What qualifies a business for IR35 small company exemption?
A business qualifies as small if it meets at least two of the following criteria:
Annual turnover not exceeding £10.2m.
Balance sheet total not more than £5.1m.
An average of no more than 50 employees during the financial year.
If a business qualifies for the small companies exemption, it does not need to determine the IR35 status of its contractors. This responsibility falls on the contractors themselves, as was the case before the Off Payroll rules were introduced.

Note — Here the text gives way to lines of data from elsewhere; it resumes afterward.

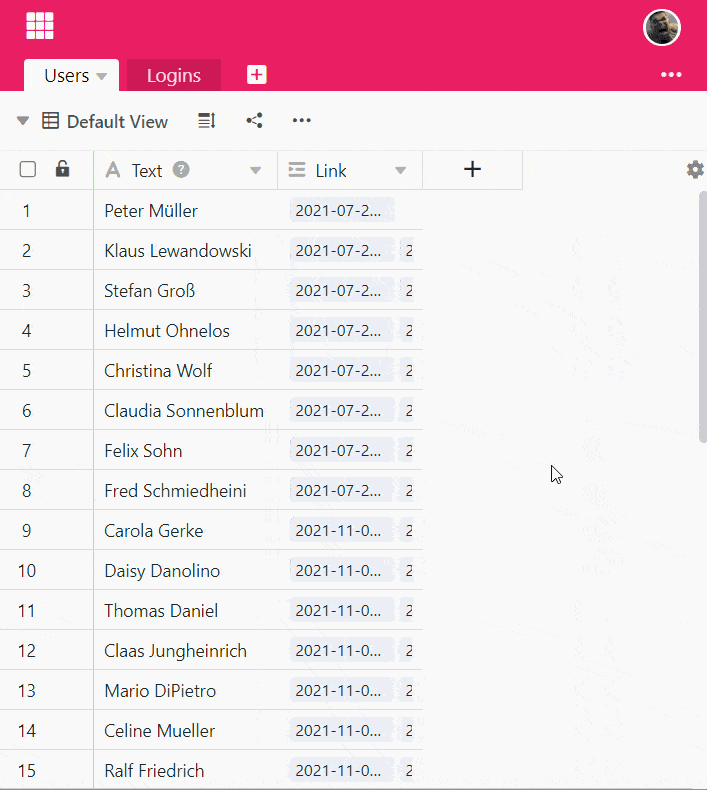Expand the views list triangle beside Default View

[x=23, y=121]
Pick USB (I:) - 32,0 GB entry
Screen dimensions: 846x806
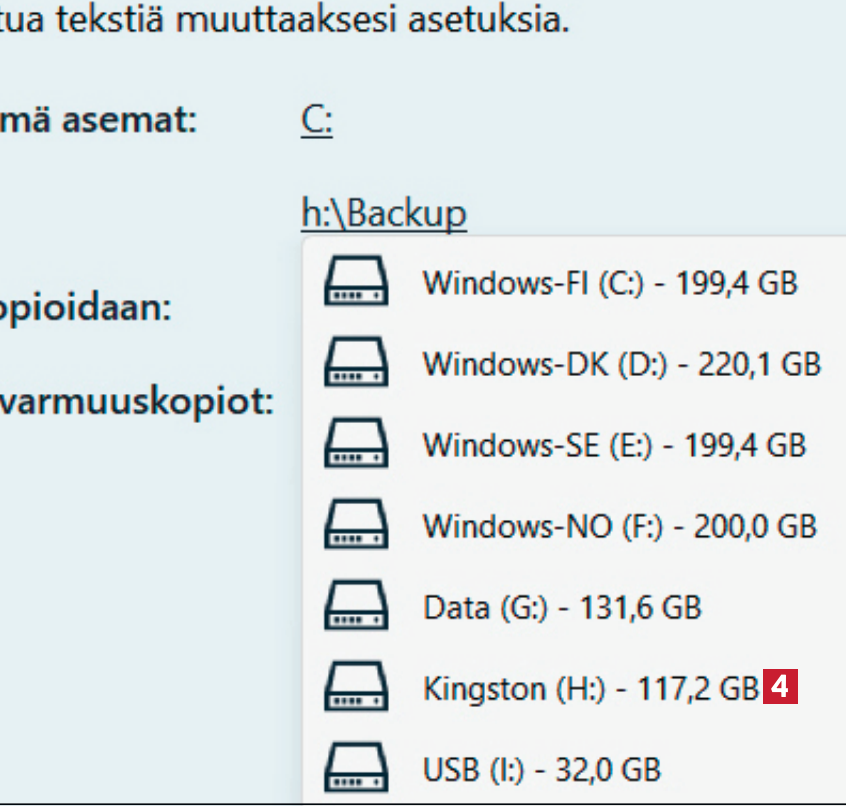click(x=541, y=770)
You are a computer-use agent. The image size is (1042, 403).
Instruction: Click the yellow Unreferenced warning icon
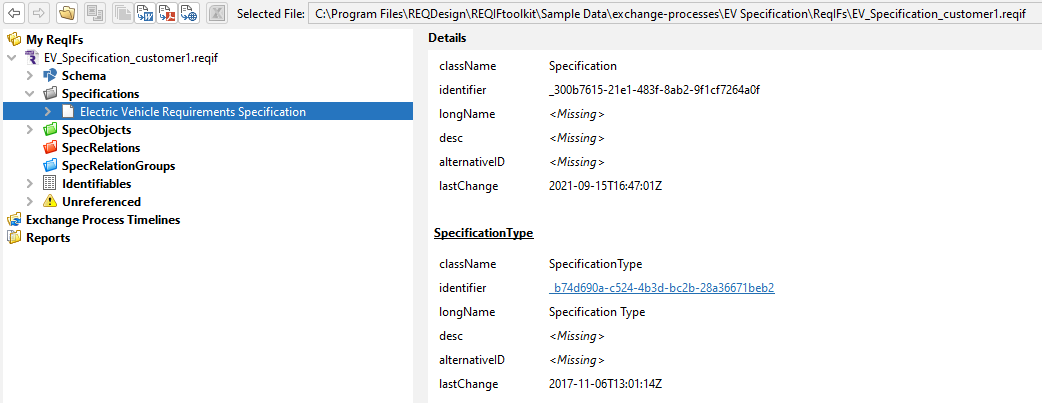pos(50,202)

Challenges of small company IR35 classification
Despite these exemptions, smaller consultancies have faced challenges following the introduction of the Private Sector changes. Such organisations, with typically 2-3 directors and a few employees, are being classified as an ‘in-scope PSC’ for IR35 purposes. We have observed smaller companies, which are clearly established businesses with their own premises and serving multiple clients simultaneously, being categorised as Inside IR35. This is particularly common when dealing with Public Sector clients, leading to a significant dilemma.
These smaller businesses, in need of stable revenue during turbulent times, are compelled to accept longer-term contracts but suffer a reduced market rate due to the tax deductions applied.
How are small companies mitigating IR35 impact?
We have assisted 'savvier' small businesses in assessing their engagement with off-payroll workers, ensuring all parties are aligned on tax status. Though legally not required to assess their off-payroll workers, these proactive businesses are future-proofing their operations and promoting best practices for several reasons. This foresight will give them an advantage by maintaining a firm grasp on the tax status of their contractors.
It is crucial to plan ahead, considering the possibility that:
The IR35 legislation's assessment requirements may be extended to small businesses.
Growth of a small business might lead to a necessity for such assessments. The small company's exemption ceases if it meets two of the three criteria outlined above for two consecutive financial years.
Challenges in acquisitions due to uncertain tax statuses of off-payroll workers. A small business may become medium - large overnight after an acquisition.
In conclusion, while it may seem that small businesses are less affected by IR35, this is not always the case. Forward-thinking and understanding the significance of taking proactive steps is essential for all businesses navigating the complexities of IR35 legislation.